*ЗАДАНИЯ*
**1)** Сколько раз Осава переодевался за время действия, согласно статье?
**2)** Переведите на английский язык предложение из статьи: «В японском классическом танце на первый взгляд как будто не участвуют ноги».

*СТАТЬЯ*
# # # # #

Над нами по "дороге цветов" шла девушка-змея, женственная и вкрадчивая. Она двигалась типичной походкой японской женщины, с наклоном корпуса вперед и с вызывающей своеобразное покачивание постановкой ноги с пятки на носок. Останавливаясь, оглядываясь, обмахиваясь веером, женщина неторопливо дошла до сцены, и на сцене началось действие.
Суть пьесы, если изложить ее самым кратким образом, сводилась к тому, что девушка, возлюбленный которой бежал от нее и скрылся в монастыре, переплыла к нему через реку, превратившись для этого в змею. Она искала его, а он прятался от нее в монастырском колоколе. Когда девушка на короткие минуты уходила со сцены, монахи смеялись, отпускали шутки насчет женщин и сами исполняли разные танцы, большей частью комические. В конце концов девушка-змея обвивалась вокруг колокола, где прятался ее возлюбленный, и, конечно символически, душила его. На этом пьеса кончалась.
Но прелесть была не в этом сюжете, а в той необычной технике танца, в той пластике, которой владел Осава - девушка-змея. Он танцевал изумительно - с легкостью, изяществом и женственностью, о которых трудно рассказать, особенно если у тебя в глазах еще продолжает стоять образ старика в маленьких черепаховых очках, гримирующегося в холодной как лед комнате и сердито разминающего зябнущие пальцы...
В японском классическом танце на первый взгляд как будто не участвуют ноги. В нем нет прыжков и пируэтов, и поэтому главной кажется работа рук и корпуса. Руки работают с веерами, с ширмами, с бумажными лентами, но все изгибы корпуса безусловно требуют блестящей техники ног. Обманчивое впечатление об их неподвижности создается потому, что движения эти незаметны. Женское кимоно доходит до полу и расходится колоколом; по краю этого колокола в кимоно вшита толстая ватная прокладка, и ее тяжелый круг все время лежит на полу, не двигаясь, скрывая движения ног под кимоно.
Осава переодевался семь раз за время действия, из них пять раз мгновенно, тут же на сцене. Ему помогали два прислужника, одного из которых мы уже видели в его актерской уборной. Однако уже после второго переодевания я перестал замечать этих людей, серый цвет кимоно которых показывал, что они так называемые слуги сцены. Принимая участие в действии, они поворачивались лицом к публике, а выключаясь из действия, не уходили со сцены, а лишь, повернувшись боком или спиной к публике, тихо и незаметно присаживались на пол.

# # # # #

*СТРОКИ ДАННЫХ*

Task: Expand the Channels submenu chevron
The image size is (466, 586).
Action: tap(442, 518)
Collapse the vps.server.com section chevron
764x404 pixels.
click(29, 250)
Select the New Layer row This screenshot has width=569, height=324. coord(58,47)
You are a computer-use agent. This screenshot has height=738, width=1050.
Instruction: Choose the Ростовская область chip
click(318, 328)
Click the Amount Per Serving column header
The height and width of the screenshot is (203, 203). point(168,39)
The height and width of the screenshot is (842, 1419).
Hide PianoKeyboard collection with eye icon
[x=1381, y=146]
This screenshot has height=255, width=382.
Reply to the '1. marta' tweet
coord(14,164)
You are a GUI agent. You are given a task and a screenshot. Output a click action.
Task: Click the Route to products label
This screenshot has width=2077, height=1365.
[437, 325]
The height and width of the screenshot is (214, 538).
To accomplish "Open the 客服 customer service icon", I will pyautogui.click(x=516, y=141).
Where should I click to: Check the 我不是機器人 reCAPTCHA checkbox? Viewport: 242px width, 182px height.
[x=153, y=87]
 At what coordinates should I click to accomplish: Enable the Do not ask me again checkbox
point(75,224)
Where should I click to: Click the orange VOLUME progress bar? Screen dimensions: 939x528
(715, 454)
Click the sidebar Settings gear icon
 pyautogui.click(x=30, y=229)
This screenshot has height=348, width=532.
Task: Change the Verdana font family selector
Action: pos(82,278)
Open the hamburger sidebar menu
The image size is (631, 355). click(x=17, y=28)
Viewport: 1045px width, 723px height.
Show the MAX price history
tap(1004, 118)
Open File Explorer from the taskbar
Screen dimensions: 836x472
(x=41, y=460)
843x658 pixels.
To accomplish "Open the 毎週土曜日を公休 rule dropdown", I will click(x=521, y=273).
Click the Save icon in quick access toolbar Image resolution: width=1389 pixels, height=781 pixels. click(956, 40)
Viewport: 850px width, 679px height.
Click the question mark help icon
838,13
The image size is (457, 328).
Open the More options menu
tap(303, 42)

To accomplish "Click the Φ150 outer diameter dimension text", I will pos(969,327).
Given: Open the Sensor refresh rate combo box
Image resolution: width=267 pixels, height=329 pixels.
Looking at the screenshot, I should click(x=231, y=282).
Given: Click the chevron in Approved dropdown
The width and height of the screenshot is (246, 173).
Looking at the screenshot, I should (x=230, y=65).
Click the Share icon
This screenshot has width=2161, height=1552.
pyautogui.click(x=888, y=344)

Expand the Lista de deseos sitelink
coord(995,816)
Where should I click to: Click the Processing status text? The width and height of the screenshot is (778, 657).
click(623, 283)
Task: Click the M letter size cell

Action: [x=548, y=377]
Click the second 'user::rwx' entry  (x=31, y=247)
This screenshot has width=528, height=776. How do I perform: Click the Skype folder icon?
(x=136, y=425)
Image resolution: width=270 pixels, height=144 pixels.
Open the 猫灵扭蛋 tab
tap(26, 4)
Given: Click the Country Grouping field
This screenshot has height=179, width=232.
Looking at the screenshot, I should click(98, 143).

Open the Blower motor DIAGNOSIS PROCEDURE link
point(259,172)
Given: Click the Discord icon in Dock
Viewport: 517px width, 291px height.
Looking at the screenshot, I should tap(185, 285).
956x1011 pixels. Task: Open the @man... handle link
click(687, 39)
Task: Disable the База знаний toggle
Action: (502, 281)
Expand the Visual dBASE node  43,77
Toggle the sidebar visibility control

# # # # #

*ОТВЕТЫ К ЗАДАНИЯМ*
**1)** Семь раз.

**2)** In Japanese classical dance, it seems at first glance that the legs take no part.